### [What the task asks]
Every record must be reproduced exactly. Leave none out.

### [Supplied data]
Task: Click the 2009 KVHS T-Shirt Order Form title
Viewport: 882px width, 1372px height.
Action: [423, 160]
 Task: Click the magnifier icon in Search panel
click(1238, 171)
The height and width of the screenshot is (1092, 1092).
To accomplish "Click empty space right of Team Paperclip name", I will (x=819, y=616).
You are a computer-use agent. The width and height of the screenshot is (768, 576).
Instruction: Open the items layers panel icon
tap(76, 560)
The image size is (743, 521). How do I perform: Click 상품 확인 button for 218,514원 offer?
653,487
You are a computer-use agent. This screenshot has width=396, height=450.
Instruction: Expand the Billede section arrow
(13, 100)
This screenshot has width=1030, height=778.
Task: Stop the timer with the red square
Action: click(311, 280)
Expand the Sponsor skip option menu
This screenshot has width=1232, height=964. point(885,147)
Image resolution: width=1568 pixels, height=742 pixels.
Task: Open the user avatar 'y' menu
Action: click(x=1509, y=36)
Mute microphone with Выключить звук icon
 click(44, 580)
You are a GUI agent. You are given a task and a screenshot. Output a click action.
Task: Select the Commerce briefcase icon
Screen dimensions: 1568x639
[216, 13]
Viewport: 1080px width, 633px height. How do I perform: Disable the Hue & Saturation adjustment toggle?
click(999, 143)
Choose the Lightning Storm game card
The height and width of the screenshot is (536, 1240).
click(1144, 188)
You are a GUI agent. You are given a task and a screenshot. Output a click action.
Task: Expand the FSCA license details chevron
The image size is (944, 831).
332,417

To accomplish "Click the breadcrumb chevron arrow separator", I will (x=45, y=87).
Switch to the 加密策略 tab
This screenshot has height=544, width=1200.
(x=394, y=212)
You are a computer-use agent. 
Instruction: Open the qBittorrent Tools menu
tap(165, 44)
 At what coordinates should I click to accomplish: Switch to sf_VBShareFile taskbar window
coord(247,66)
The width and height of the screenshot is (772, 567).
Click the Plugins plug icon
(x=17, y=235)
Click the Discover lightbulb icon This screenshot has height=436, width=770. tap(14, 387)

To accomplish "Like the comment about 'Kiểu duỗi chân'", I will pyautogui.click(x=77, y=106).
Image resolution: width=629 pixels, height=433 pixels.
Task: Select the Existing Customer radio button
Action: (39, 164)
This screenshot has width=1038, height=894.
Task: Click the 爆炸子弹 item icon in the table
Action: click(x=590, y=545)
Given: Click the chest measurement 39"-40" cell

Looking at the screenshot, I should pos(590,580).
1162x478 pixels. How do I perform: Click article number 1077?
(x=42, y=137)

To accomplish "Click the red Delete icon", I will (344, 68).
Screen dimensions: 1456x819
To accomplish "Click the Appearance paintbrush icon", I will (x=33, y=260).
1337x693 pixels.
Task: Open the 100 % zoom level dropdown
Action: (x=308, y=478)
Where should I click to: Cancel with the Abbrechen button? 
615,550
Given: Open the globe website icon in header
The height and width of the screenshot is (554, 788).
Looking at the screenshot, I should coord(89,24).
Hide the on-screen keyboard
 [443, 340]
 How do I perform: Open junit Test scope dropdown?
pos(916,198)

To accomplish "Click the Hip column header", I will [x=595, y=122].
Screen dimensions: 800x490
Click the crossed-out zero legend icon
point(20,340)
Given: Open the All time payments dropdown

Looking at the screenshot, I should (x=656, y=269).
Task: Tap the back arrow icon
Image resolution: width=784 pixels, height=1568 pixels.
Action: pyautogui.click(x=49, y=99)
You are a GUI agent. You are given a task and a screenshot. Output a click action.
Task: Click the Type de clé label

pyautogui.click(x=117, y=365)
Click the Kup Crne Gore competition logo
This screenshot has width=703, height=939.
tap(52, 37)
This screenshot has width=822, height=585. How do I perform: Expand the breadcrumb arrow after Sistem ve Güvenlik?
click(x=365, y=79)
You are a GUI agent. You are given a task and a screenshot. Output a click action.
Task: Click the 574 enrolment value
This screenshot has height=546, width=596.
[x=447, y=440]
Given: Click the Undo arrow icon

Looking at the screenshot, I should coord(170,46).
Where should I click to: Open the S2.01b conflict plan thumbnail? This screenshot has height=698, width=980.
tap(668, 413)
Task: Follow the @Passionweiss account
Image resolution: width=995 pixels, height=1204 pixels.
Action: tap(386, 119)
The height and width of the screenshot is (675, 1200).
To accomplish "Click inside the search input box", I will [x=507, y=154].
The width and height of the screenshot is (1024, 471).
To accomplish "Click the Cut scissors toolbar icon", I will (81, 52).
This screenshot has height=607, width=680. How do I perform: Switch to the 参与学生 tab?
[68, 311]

### [Answer to the exercise]
Task: Click the 2009 KVHS T-Shirt Order Form title
Viewport: 882px width, 1372px height.
Action: [423, 160]
 Task: Click the magnifier icon in Search panel
click(1238, 171)
The height and width of the screenshot is (1092, 1092).
To accomplish "Click empty space right of Team Paperclip name", I will (x=819, y=616).
You are a computer-use agent. The width and height of the screenshot is (768, 576).
Instruction: Open the items layers panel icon
tap(76, 560)
The image size is (743, 521). How do I perform: Click 상품 확인 button for 218,514원 offer?
653,487
You are a computer-use agent. This screenshot has width=396, height=450.
Instruction: Expand the Billede section arrow
(13, 100)
This screenshot has width=1030, height=778.
Task: Stop the timer with the red square
Action: click(311, 280)
Expand the Sponsor skip option menu
This screenshot has width=1232, height=964. point(885,147)
Image resolution: width=1568 pixels, height=742 pixels.
Task: Open the user avatar 'y' menu
Action: click(x=1509, y=36)
Mute microphone with Выключить звук icon
 click(44, 580)
You are a GUI agent. You are given a task and a screenshot. Output a click action.
Task: Select the Commerce briefcase icon
Screen dimensions: 1568x639
[216, 13]
Viewport: 1080px width, 633px height. How do I perform: Disable the Hue & Saturation adjustment toggle?
click(999, 143)
Choose the Lightning Storm game card
The height and width of the screenshot is (536, 1240).
click(1144, 188)
You are a GUI agent. You are given a task and a screenshot. Output a click action.
Task: Expand the FSCA license details chevron
The image size is (944, 831).
332,417

To accomplish "Click the breadcrumb chevron arrow separator", I will (x=45, y=87).
Switch to the 加密策略 tab
This screenshot has height=544, width=1200.
(x=394, y=212)
You are a computer-use agent. 
Instruction: Open the qBittorrent Tools menu
tap(165, 44)
 At what coordinates should I click to accomplish: Switch to sf_VBShareFile taskbar window
coord(247,66)
The width and height of the screenshot is (772, 567).
Click the Plugins plug icon
(x=17, y=235)
Click the Discover lightbulb icon This screenshot has height=436, width=770. tap(14, 387)

To accomplish "Like the comment about 'Kiểu duỗi chân'", I will pyautogui.click(x=77, y=106).
Image resolution: width=629 pixels, height=433 pixels.
Task: Select the Existing Customer radio button
Action: (39, 164)
This screenshot has width=1038, height=894.
Task: Click the 爆炸子弹 item icon in the table
Action: click(x=590, y=545)
Given: Click the chest measurement 39"-40" cell

Looking at the screenshot, I should pos(590,580).
1162x478 pixels. How do I perform: Click article number 1077?
(x=42, y=137)

To accomplish "Click the red Delete icon", I will (344, 68).
Screen dimensions: 1456x819
To accomplish "Click the Appearance paintbrush icon", I will (x=33, y=260).
1337x693 pixels.
Task: Open the 100 % zoom level dropdown
Action: (x=308, y=478)
Where should I click to: Cancel with the Abbrechen button? 
615,550
Given: Open the globe website icon in header
The height and width of the screenshot is (554, 788).
Looking at the screenshot, I should coord(89,24).
Hide the on-screen keyboard
 [443, 340]
 How do I perform: Open junit Test scope dropdown?
pos(916,198)

To accomplish "Click the Hip column header", I will [x=595, y=122].
Screen dimensions: 800x490
Click the crossed-out zero legend icon
point(20,340)
Given: Open the All time payments dropdown

Looking at the screenshot, I should (x=656, y=269).
Task: Tap the back arrow icon
Image resolution: width=784 pixels, height=1568 pixels.
Action: pyautogui.click(x=49, y=99)
You are a GUI agent. You are given a task and a screenshot. Output a click action.
Task: Click the Type de clé label

pyautogui.click(x=117, y=365)
Click the Kup Crne Gore competition logo
This screenshot has width=703, height=939.
tap(52, 37)
This screenshot has width=822, height=585. How do I perform: Expand the breadcrumb arrow after Sistem ve Güvenlik?
click(x=365, y=79)
You are a GUI agent. You are given a task and a screenshot. Output a click action.
Task: Click the 574 enrolment value
This screenshot has height=546, width=596.
[x=447, y=440]
Given: Click the Undo arrow icon

Looking at the screenshot, I should coord(170,46).
Where should I click to: Open the S2.01b conflict plan thumbnail? This screenshot has height=698, width=980.
tap(668, 413)
Task: Follow the @Passionweiss account
Image resolution: width=995 pixels, height=1204 pixels.
Action: tap(386, 119)
The height and width of the screenshot is (675, 1200).
To accomplish "Click inside the search input box", I will [x=507, y=154].
The width and height of the screenshot is (1024, 471).
To accomplish "Click the Cut scissors toolbar icon", I will (81, 52).
This screenshot has height=607, width=680. How do I perform: Switch to the 参与学生 tab?
[68, 311]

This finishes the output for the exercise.